Ces 4 types d’alexies (sans agraphie, avec agraphie, frontale et spatiale) représentent la classification neurologique, classique ou basée sur la neuroanatomie des alexies. On observe cependant une variabilité importante dans le schéma des perturbations, notamment dans l’alexie pariétale-temporale (avec agraphie). Au cours des années 1970 et 1980, une nouvelle approche de l’analyse de l’alexie a été développée (Marshall et Newcombe 1973 ; Caramazza et al 1985). Cette approche des alexies est généralement connue sous le nom de perspective psycholinguistique ou cognitive des alexies. L’intérêt s’est déplacé des corrélats anatomiques des troubles acquis de la lecture vers les mécanismes fonctionnels qui sous-tendent les alexies. Il convient de noter que, dans l’interprétation psycholinguistique ou cognitive des alexies, on préfère le nom de “dyslexie acquise” à celui d'”alexie”.
Les approches linguistiques et cognitives de l’alexie ont nécessité l’élaboration de modèles de lecture normale. Plusieurs modèles cognitifs partiellement coïncidents de la lecture normale ont été proposés (Coltheart 1978 ; Caramazza et al 1985). En général, la plupart de ces modèles proposent qu’après l’identification initiale des lettres, la lecture se déroule selon deux voies linguistiquement différentes : (1) la voie directe, dans laquelle le mot écrit est associé à un mot visuel dans la mémoire du lexique ; et (2) la voie indirecte, dans laquelle le mot écrit est transformé en un mot parlé suivant un ensemble de règles graphophonémiques, et le sens du mot est atteint par sa médiation phonologique. Si l’un ou l’autre de ces systèmes de lecture est altéré, on peut observer des schémas d’erreurs différents. Dans certains cas, les deux systèmes peuvent être perturbés simultanément.

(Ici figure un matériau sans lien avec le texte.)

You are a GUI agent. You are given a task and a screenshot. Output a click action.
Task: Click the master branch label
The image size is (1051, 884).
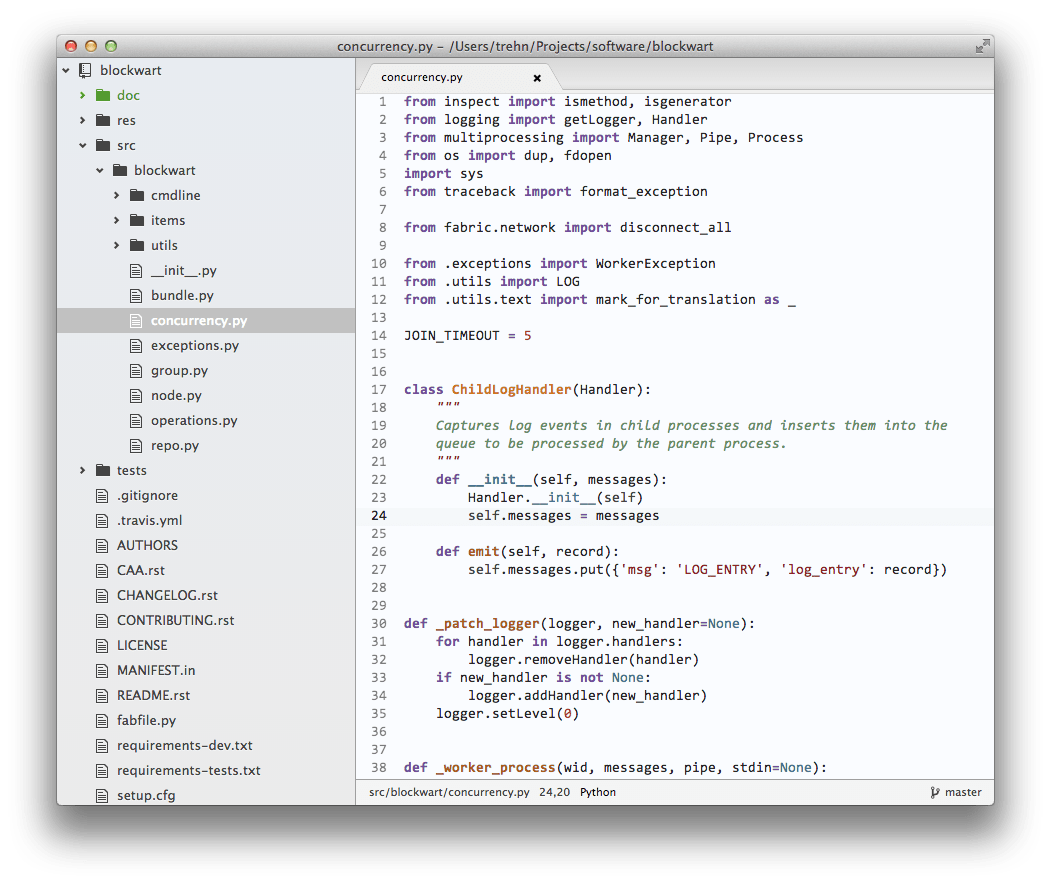pyautogui.click(x=963, y=792)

Les modèles psycholinguistiques des alexies introduisent généralement une distinction majeure entre les alexies centrales et périphériques (Warrington et Shallice 1980). Dans les alexies centrales, le patient peut percevoir un mot correctement mais a des difficultés à le reconnaître par un traitement sémantique ou phonologique. On distingue trois types différents d’alexies centrales : (1) phonologique, (2) de surface, et (3) profonde. Chacun d’entre eux présente un modèle spécifique d’erreurs de lecture (paralexies). Dans les alexies périphériques, le trouble de la lecture correspond plus exactement à une perturbation de la perception. Le patient a des difficultés à atteindre un traitement visuel satisfaisant des mots (Riddoch 1991). On reconnaît habituellement 3 types différents d’alexies périphériques : (1) lecture lettre par lettre, (2) alexie par négligence, et (3) alexie attentionnelle.